Zurück zu den Anfänge...


Adelheid, kam am 06.01.2007 (unter dem Namen "Sunny") als "Kind" eines blonden Show Dog [DP] Labrador Retriever Rüden (Olli) und einer schwarzen Field Trial [FT] Labrador Retriever Hündin (Maja) im hohen Norden Oberfrankens zu Welt. [Ich sagte immer: "Knapp vor der ehemaligen Zonengrenze."] Sie galt in diesem Sinne als ein sogenannter Dual Purpose Labrador Retriever (, und wie ich als ein Angehöriger der Oberfranken).

Sie war der einzige blonde Hund im Wurf und meines bescheidenden Wissens nach auch der einzige jener sieben Welpen [- ich lernte einige von ihnen drei Jahre später bei einem "Wurf-Treffen" kennen -], der beide Aspekte perfekt in sich vereinte. Sie hatte offensichtlich nicht die beneidenswerten Eigenheiten eines FT-Labbis, aber den unbedingten Willen. Sie verfügte nicht über die mess-relevanten Äußerlichkeiten eines Show Dogs, aber sie hatte den Charme eines kleinen Riesens mit ihren stolzen 56,5 cm Schulterhöhe, was für eine Labrador-Hündin - egal welchem Schlags zugehörig - schon in die Warte "groß" fällt.

 

Adelhaid war - als ich viele Jahre drei Hunde gleichzeitig ausführte -, so seltsam es sich anhört, stets die Nummer 1, im Vergleich zum militärischen Dienst also mein direkter Stellvertreter, was nicht wirklich die Wahrheitslage widerspiegelte, denn Shila war die unangefochtene Rudel-Chefin des "Frauen-Trios". Die Sympathiewerte meinerseits lagen dagegen ausnahmslos bei Adelhaid.    

Ausgehend von meinem persönlichen "Beuteschema" - den mit Abstrichen ausnahmslos äußeren Merkmalen nach - war die "Nummer 3" im Bunde, die jüngste, jedoch mein Favorit.

Sie bekam den Namen Selma und gehörte einer seltenen Jagdhunderasse an. 


Unabhängig davon - und um das hier abzukürzen - war jene "DP-Labradorin" das insgeheim Beste, was mit mir einen langen Lebensabschnitt teilte und währenddessen viele Menschen - von ganz jung bis steinalt - Momente von (nahezu unbeschreiblichen) Glück bescherte. Sie bewegte etwas, und meine Aufgabe war lediglich die eines Zubereiters, eines Überbringers dieser einzigartigen Emotion, die in Erinnerungen verbleibt und jederzeit wieder an einem herantritt, wenn man es nur zulässt abermalig sie zum Erglimmen zu bringen. 
Mit Adelhaid hatte ich unweigerlich enorm viel bewegt, was selbstverständlich ohne ihr mir niemals möglich gewesen wäre.      

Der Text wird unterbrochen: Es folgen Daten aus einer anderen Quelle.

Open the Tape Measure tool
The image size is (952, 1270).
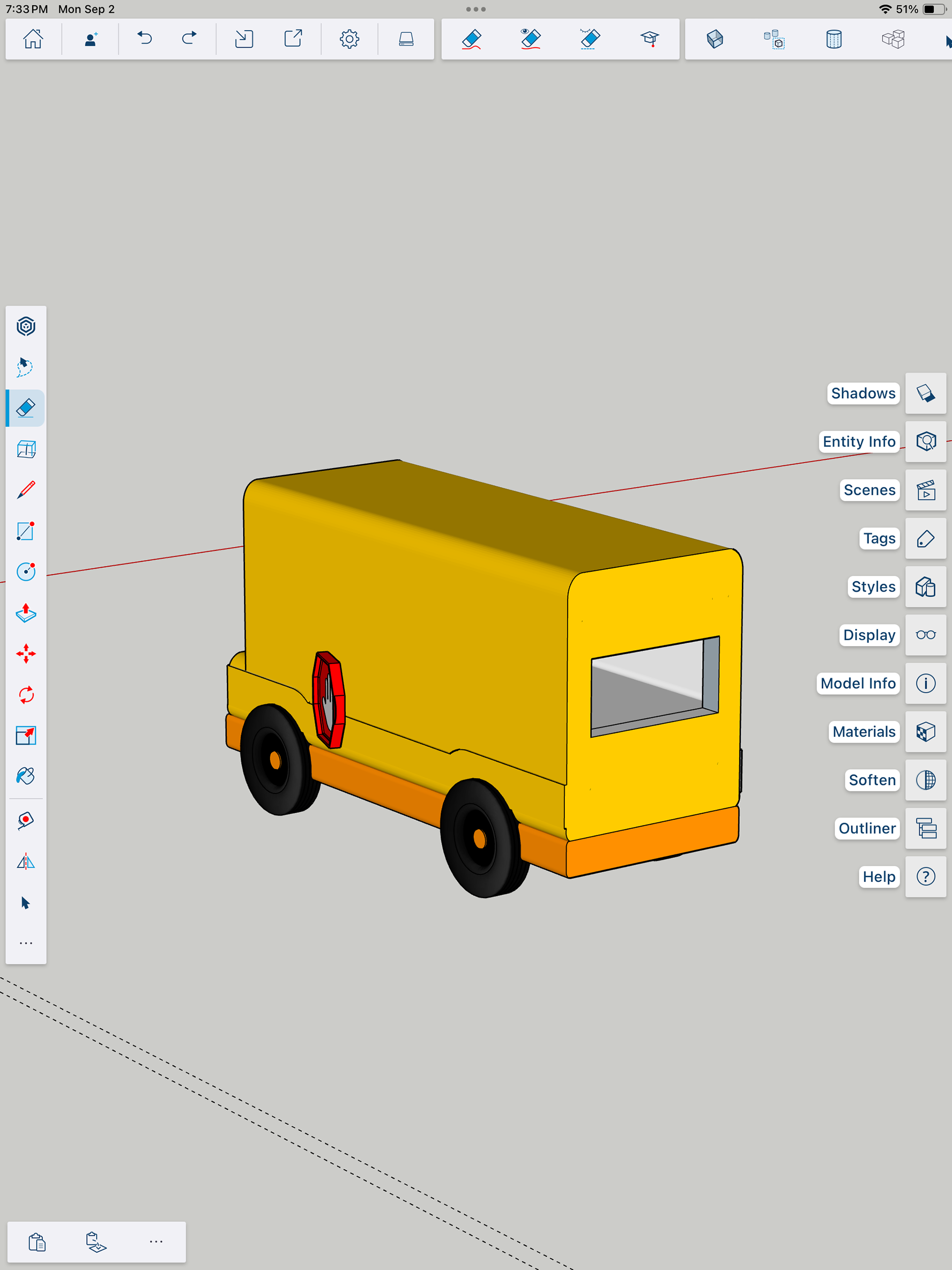pyautogui.click(x=26, y=820)
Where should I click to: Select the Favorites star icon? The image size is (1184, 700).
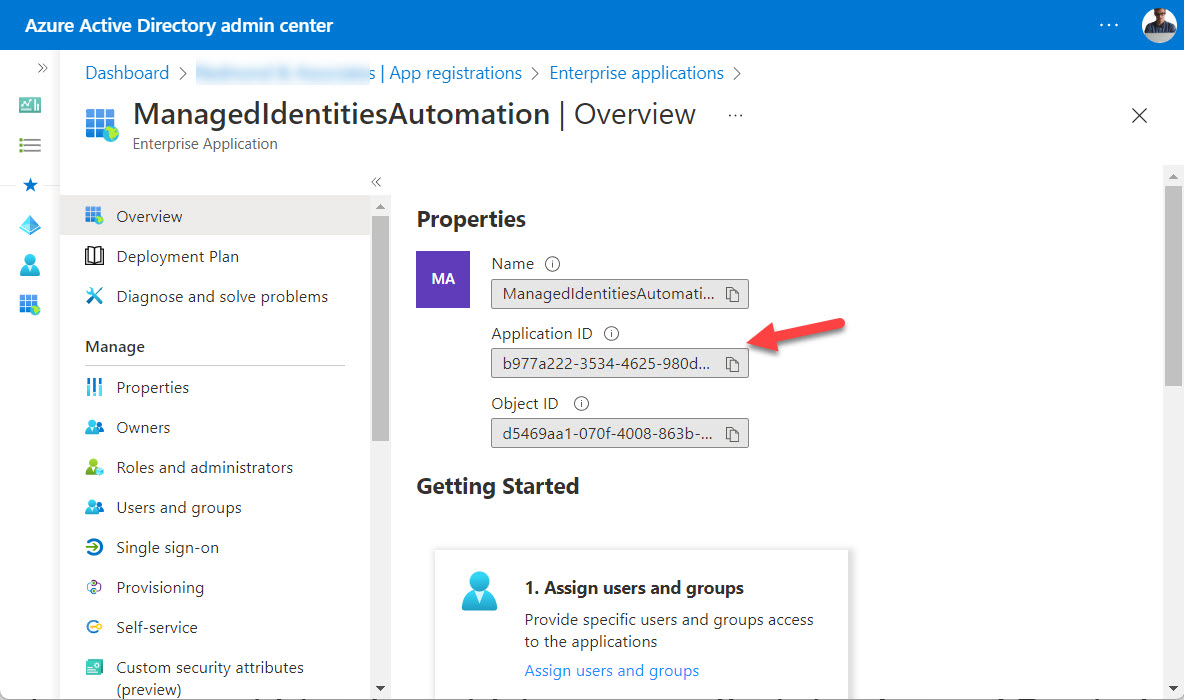coord(30,184)
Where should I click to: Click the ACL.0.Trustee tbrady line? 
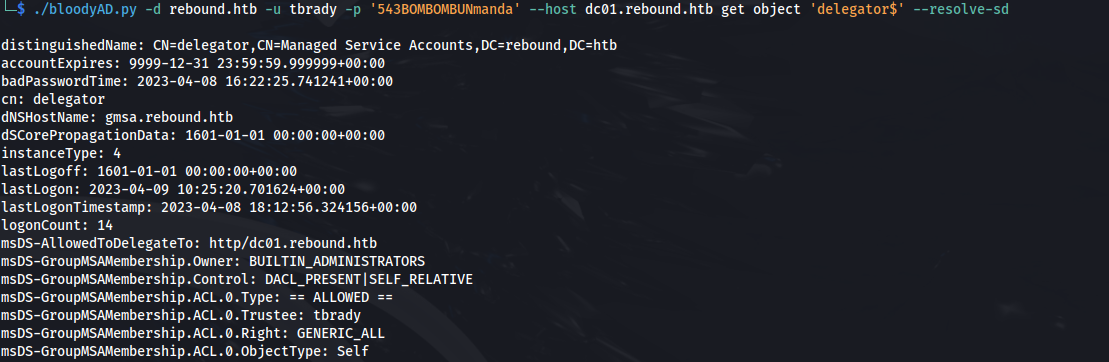pos(181,315)
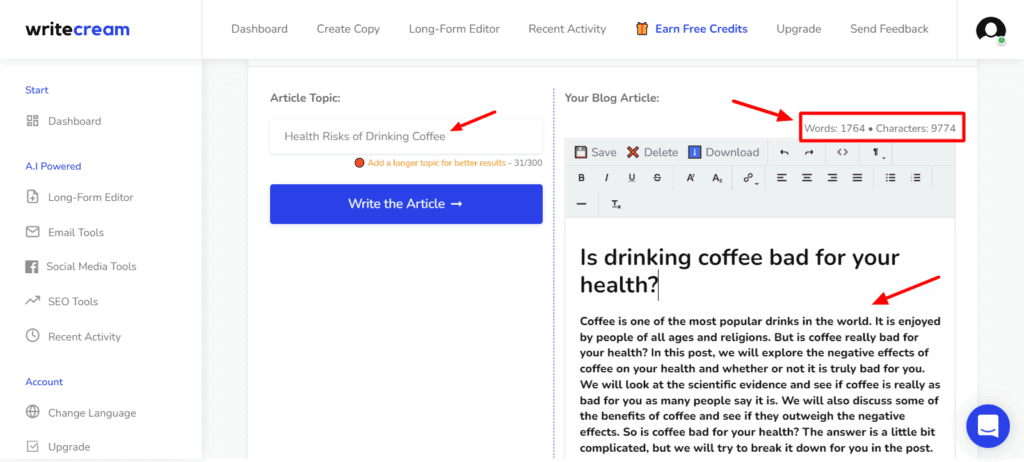Open the user profile avatar menu
Screen dimensions: 1024x462
coord(990,30)
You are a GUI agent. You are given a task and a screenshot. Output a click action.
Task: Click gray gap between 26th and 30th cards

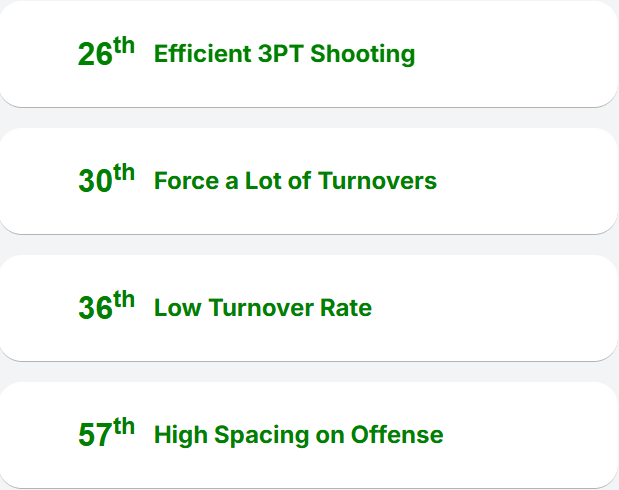tap(309, 117)
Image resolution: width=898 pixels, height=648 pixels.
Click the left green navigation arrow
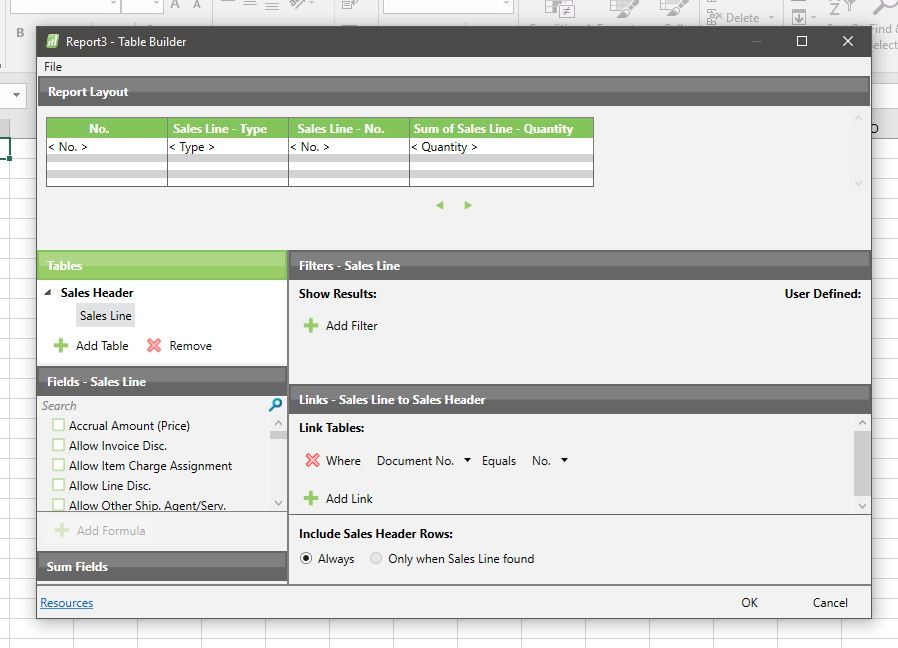click(439, 204)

Für mich war sie insgeheim kein DP-Labrador (per se). Für mich war sie mein "Paria-Hund", denn wenn sie neben mir schlief und träumte, vermittelte sie mir oftmals eine unendliche Weite des Seins, wie man sie in den entlegenen Steppen der Mongolei wahrnehmen kann, wie man sie gleichwohl in den Tundra-Ebenen dieses riesigen Landes vorfindet, in einer Zeit, die nicht mehr diese ist, in einer vergangen Periode noch weit vor kaisergleichen Herrschern wie Dschingis Khan oder seiner Vorahnen. Wenn roter Sand auf weißen Schnee fällt, erblickt man ihr Angesicht, ihr gesamtes Äußeres, inmitten von Nichts, was doch mehr ist, als das was man gemeinhin als Vieles benennt, deutet und beziffert. 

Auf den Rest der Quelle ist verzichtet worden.